Signaled at the beginning of this year, the new vegan KitKat V (Vegan) will be on shelves from mid-June initially in parts of Europe, South America and Australia. The new entrant comes in response to common requests on social media and the growing consumer interest in plant-based foods.
As I discussed in the ‘sustainably-minded customer,’ we are in the midst of a new era of sustainability in which customers globally are ‘voting with their wallets’. Surveys across the globe have shown that people are interested in exploring more plant-based foods across different categories. For example, a February survey conducted by alt-meat company Gold&Green Foods showed an increasing desire for clean-label foods and transparency on packaging, with 59% and 51% of respondents respectively mentioning these factors. Over 40% said they wanted options that are better for the environment.
“The reality is consumers are actively reducing their meat intake to better their health (64%), do their bit for the planet (48%), and support animal welfare,” Simon Solway, Country Manager of OOH and Retail at Gold&Green Foods, said.

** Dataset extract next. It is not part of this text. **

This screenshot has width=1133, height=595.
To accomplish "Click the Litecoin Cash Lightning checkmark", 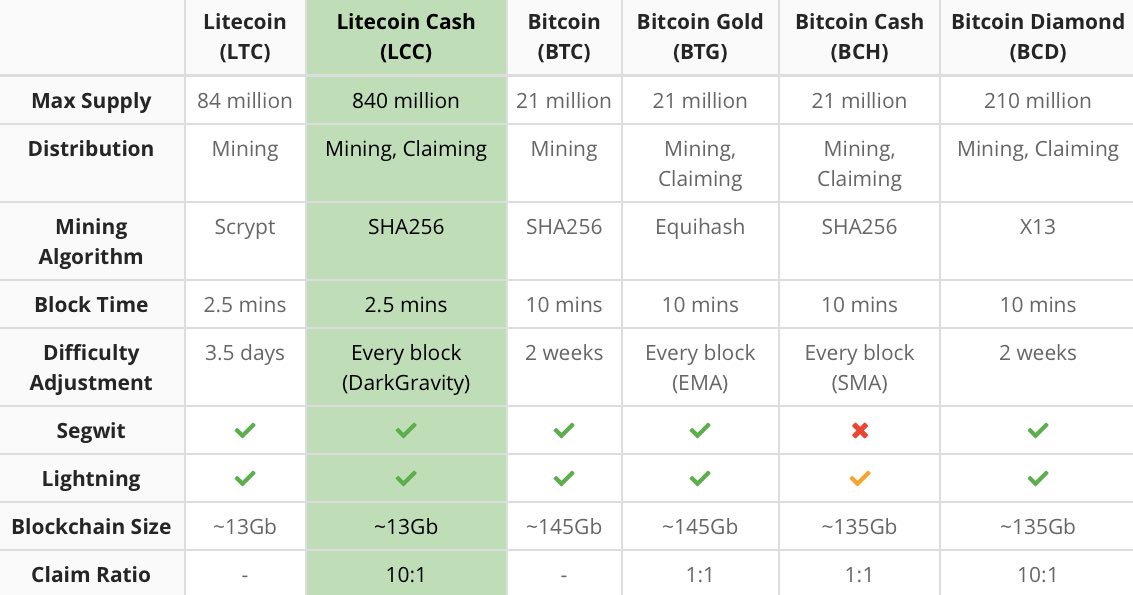I will pyautogui.click(x=406, y=479).
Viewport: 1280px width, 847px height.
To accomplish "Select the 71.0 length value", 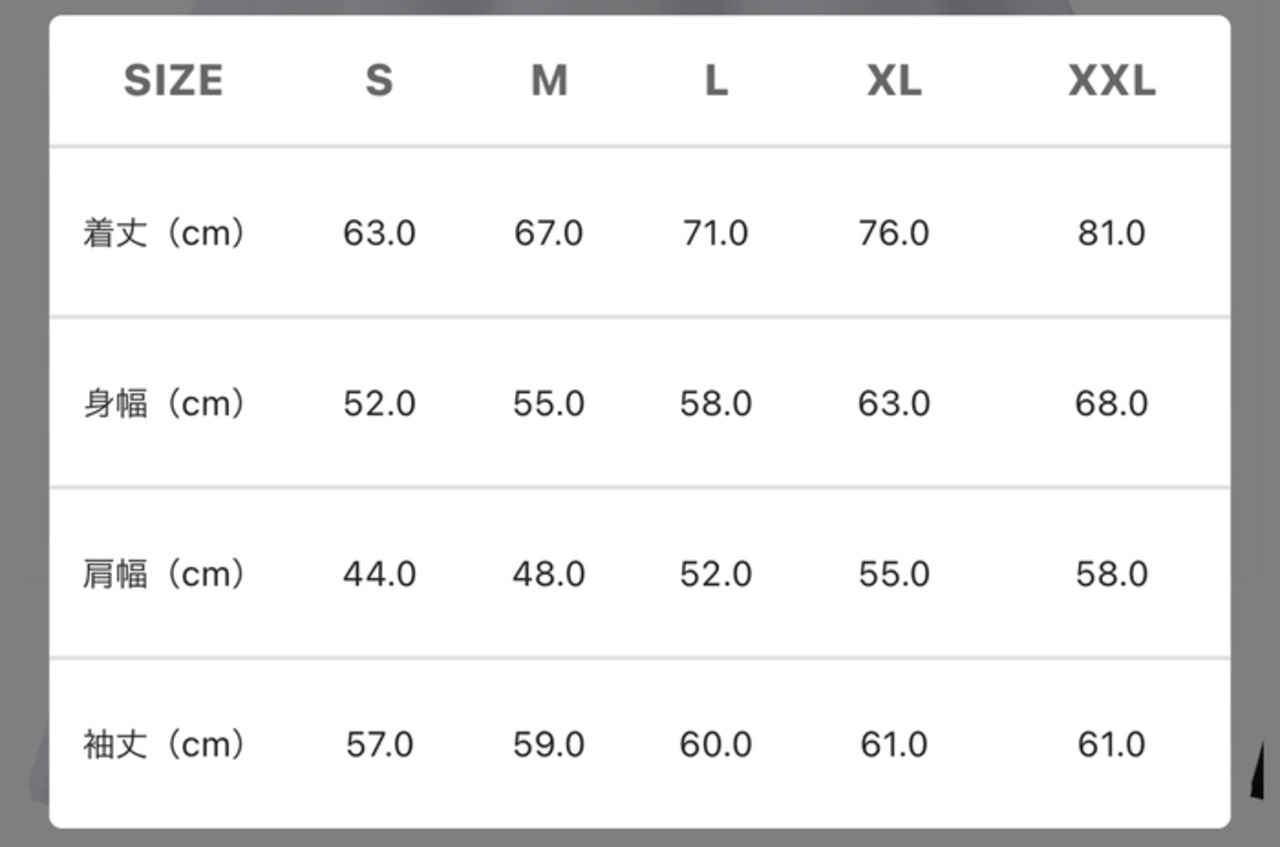I will (716, 233).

According to the Physicians Committee for Responsible Medicine, research shows that a plant-based diet is not only good for health but is also good for the climate and environment. In fact, a global shift to a plant-based diet could reduce mortality and greenhouse gases caused by food production by 10% and 70%, respectively, by 2050.
Nestle has already launched plant-based alternatives to dairy made from rice, oat, soy, coconut, pea and almonds across categories. Examples include non-dairy ice cream, coffee creamers, rice- and oat-based drinks, pea-based beverages, plant-based cappuccinos and lattes, a vegan condensed milk alternative, as well as a range of non-dairy cheese to complement plant-based burgers. The new KitKat V is a natural step for Nestlé towards achieving its goal of halving emissions by 2030 and reaching net-zero by 2050. The company has also stated that KitKat aims to transition to 100% renewables at all factories by the end of 2025.
Plant-based alternative products are emerging in the sustainability initiatives at many companies. U.S. plant-based food retail sales surged 27% in 2020, to $7 billion, according to the Plant Based Foods Association (PBFA) and The Good Food Institute (GFI), which was nearly twice as much as overall U.S. retail food sales. What’s more, dollar sales growth for plant-based foods proved to be consistent across the country, with the market posting gains of over 25% in all U.S. census regions.